The Occupy Wall Street movement is not just demanding change. It is also transforming how we, the 99%, see ourselves. The shame many of us felt when we couldn’t find a job, pay down our debts, or keep our home is being replaced by a political awakening. Millions now recognize that we are not to blame for a weak economy, for a subprime mortgage meltdown, or for a tax system that favors the wealthy but bankrupts the government. The 99% are coming to see that we are collateral damage in an all-out effort by the super-rich to get even richer.

Now that we see the issue clearly—and now that we see how many others are in the same boat—we can envision a new role for ourselves. We will no longer be isolated and powerless. We can hold vigils all night when necessary and nonviolently face down police. We are the vast majority of the population and, once we get active, we cannot be ignored. Our leaders will not fix things for us; we’ll have to do that ourselves. We’ll have to make the decisions, too. And we’ll have to take care of one another—provide the food, shelter, protection, and support needed to make it through long occupations, bad weather, and the hard work of finding consensus when we disagree.

By naming the issue, the movement has changed the political discourse. No longer can the interests of the 99% be ignored. The movement has unleashed the political power of millions and issued an open invitation to everyone to be part of creating a new world.

Historians may look back at September 2011 as the time when the 99% awoke, named our crisis, and faced the reality that none of our leaders are going to solve it. This is the moment when we realized we would have to act for ourselves.

The Truth is Out: The System is Rigged in Favor of the Wealthy

One of the signs at the Occupy Seattle protest reads: “Dear 1%. We were asleep. Now we’ve woken up. Signed, the 99%.”

This sign captures the feeling of many in the Occupy movement. We are seeing our ways of life, our aspirations, and our security slip away—not because we have been lazy or undisciplined, or lacked intelligence and motivation, but because the wealthiest among us have rigged the system to enhance their own power and wealth at the expense of everyone else.

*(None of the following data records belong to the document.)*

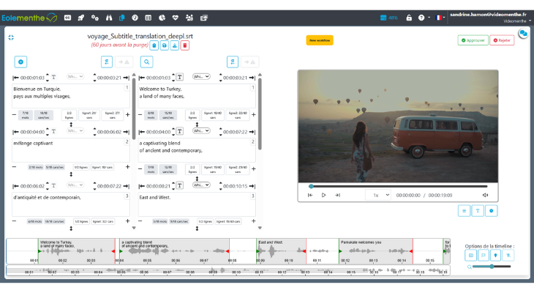Click the fullscreen expand arrows icon

[x=11, y=37]
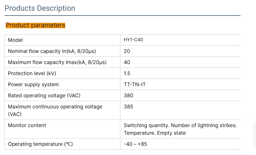The width and height of the screenshot is (256, 155).
Task: Select the nominal flow value 20
Action: click(127, 51)
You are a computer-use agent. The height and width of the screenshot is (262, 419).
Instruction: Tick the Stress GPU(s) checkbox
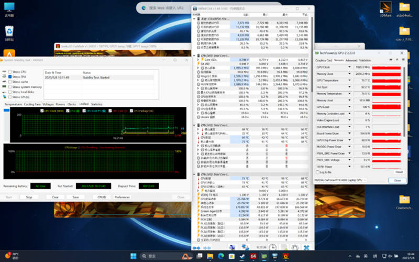pos(10,96)
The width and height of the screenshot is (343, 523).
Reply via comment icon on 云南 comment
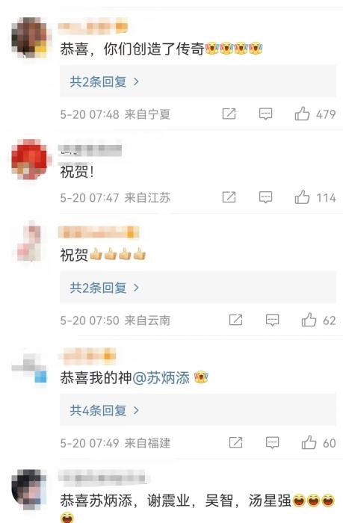[272, 321]
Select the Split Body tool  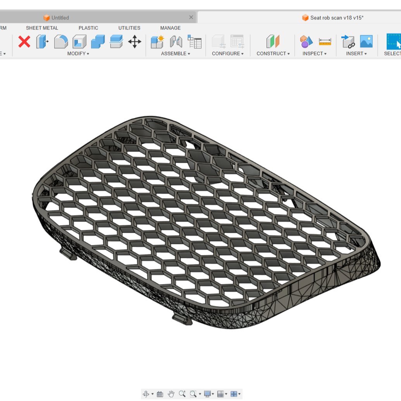pos(115,42)
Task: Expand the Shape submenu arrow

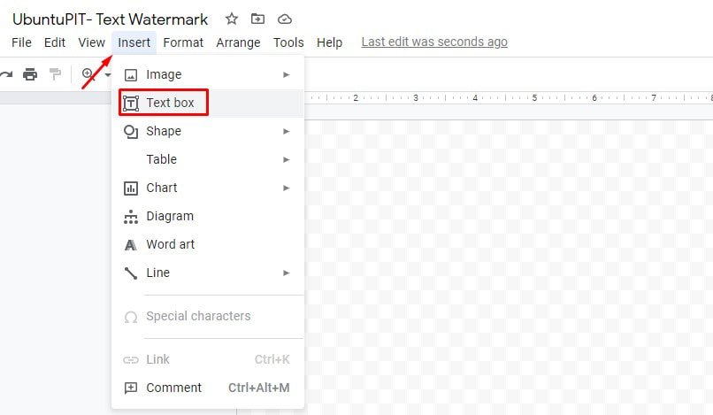Action: 286,132
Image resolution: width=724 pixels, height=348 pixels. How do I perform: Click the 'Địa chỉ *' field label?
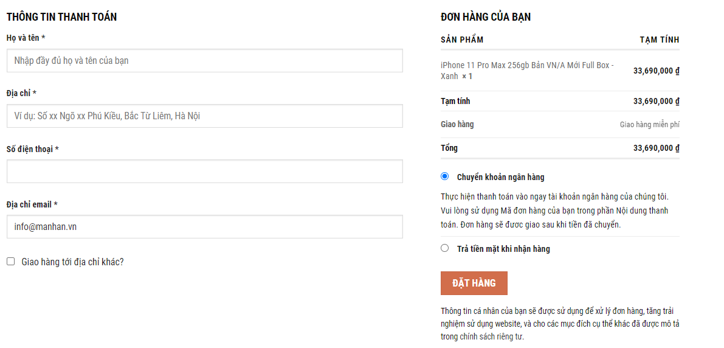click(21, 93)
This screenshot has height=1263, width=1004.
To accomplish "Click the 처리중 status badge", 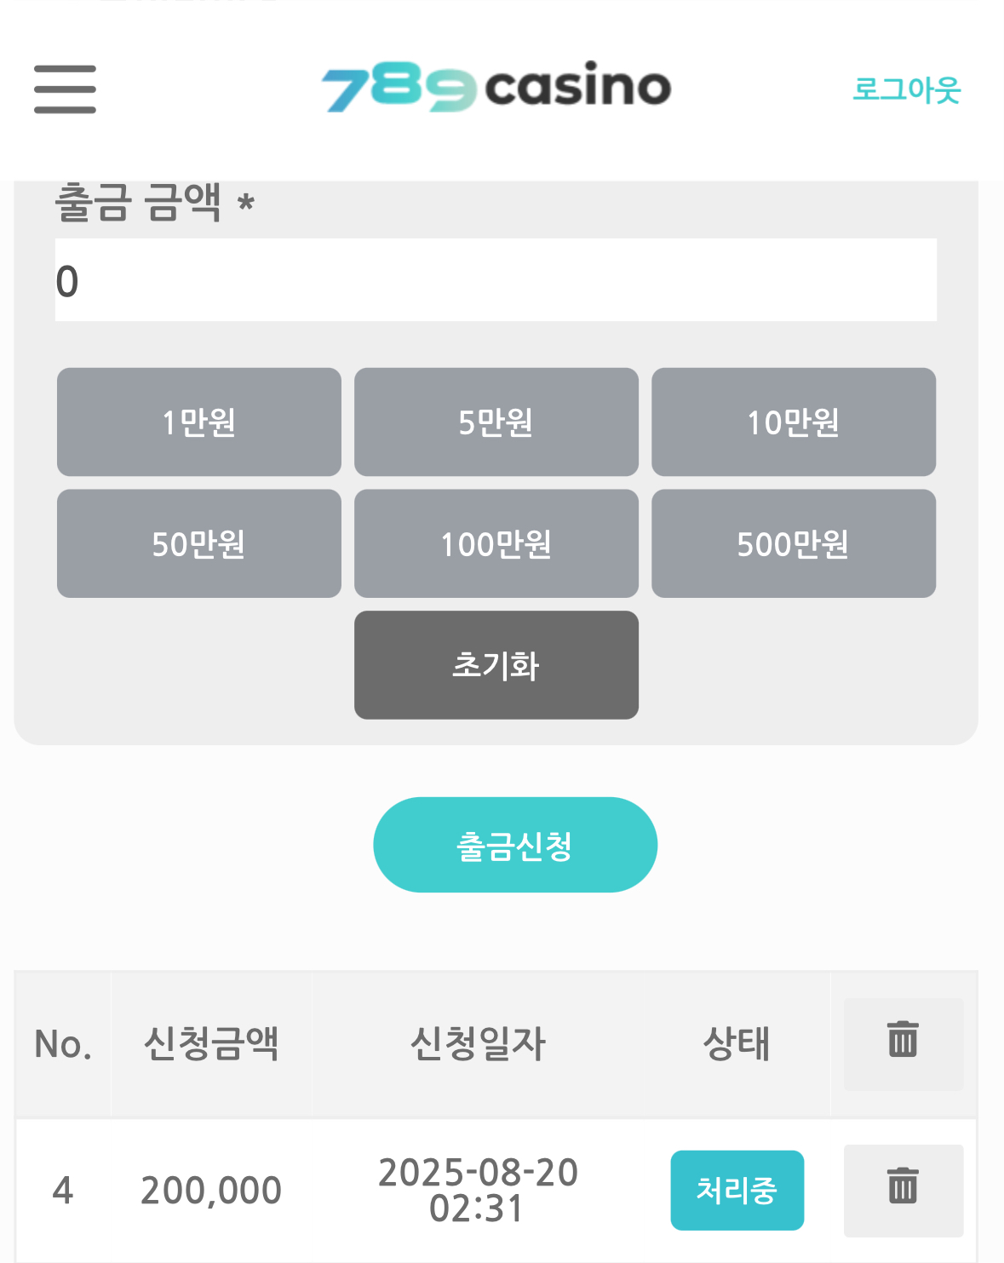I will tap(737, 1191).
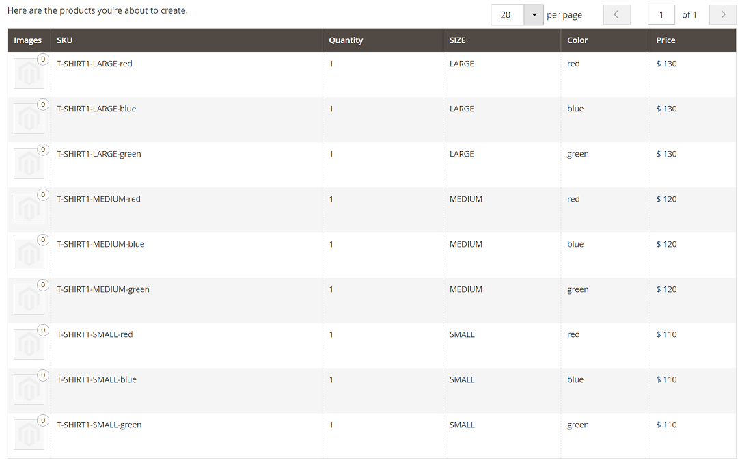Click the image badge on T-SHIRT1-MEDIUM-green row
This screenshot has height=467, width=740.
(42, 285)
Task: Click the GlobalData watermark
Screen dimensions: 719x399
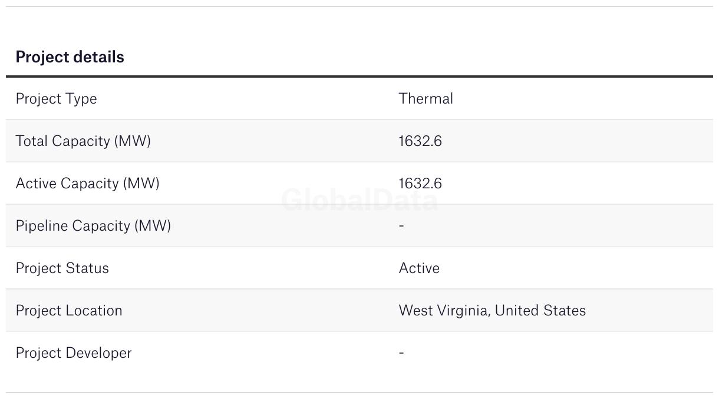Action: point(360,201)
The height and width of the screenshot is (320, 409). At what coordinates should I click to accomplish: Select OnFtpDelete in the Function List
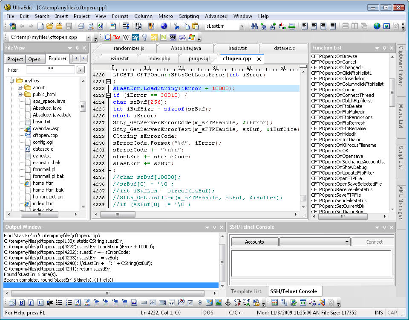[x=336, y=106]
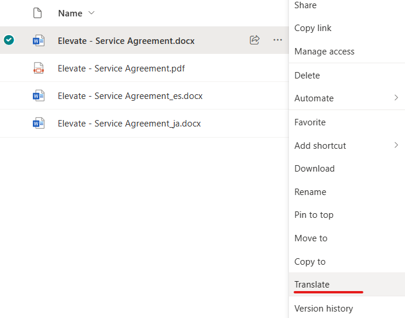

Critics of the movement say they oppose the redistribution of wealth on principle. But redistribution is exactly what has been happening for decades. Today’s economy redistributes wealth from the poor and middle class to those at the top. The income of the top 1% grew 275 percent between 1979 and 2007, according to the Congressional Budget Office. For those in the bottom 20 percent, income grew just 18 percent during those twenty-eight years.

The government actively facilitates this concentration of wealth through tax breaks for corporations and the wealthy, and bailouts for giant banks and corporations. These entities also benefit from mining rights, logging rights, airwave rights, and countless other licenses to use common assets for private profit. Corporations shift the costs of environmental damage to the public and pocket the profits. Taxpayers bear the risk of global financial speculation while the payoffs go to those most effective at gaming the system. Instead of investing profits to provide jobs and produce needed goods and services, the 1% put their wealth into mergers, acquisitions, and more speculation.

The list of government interventions on behalf of the 1% goes on and on: Tax breaks favor the wealthy, global trade agreements encourage offshoring jobs, agricultural subsidies favor agribusiness over family farms, corporate media get sanctioned monopolies while independent media gets squeezed.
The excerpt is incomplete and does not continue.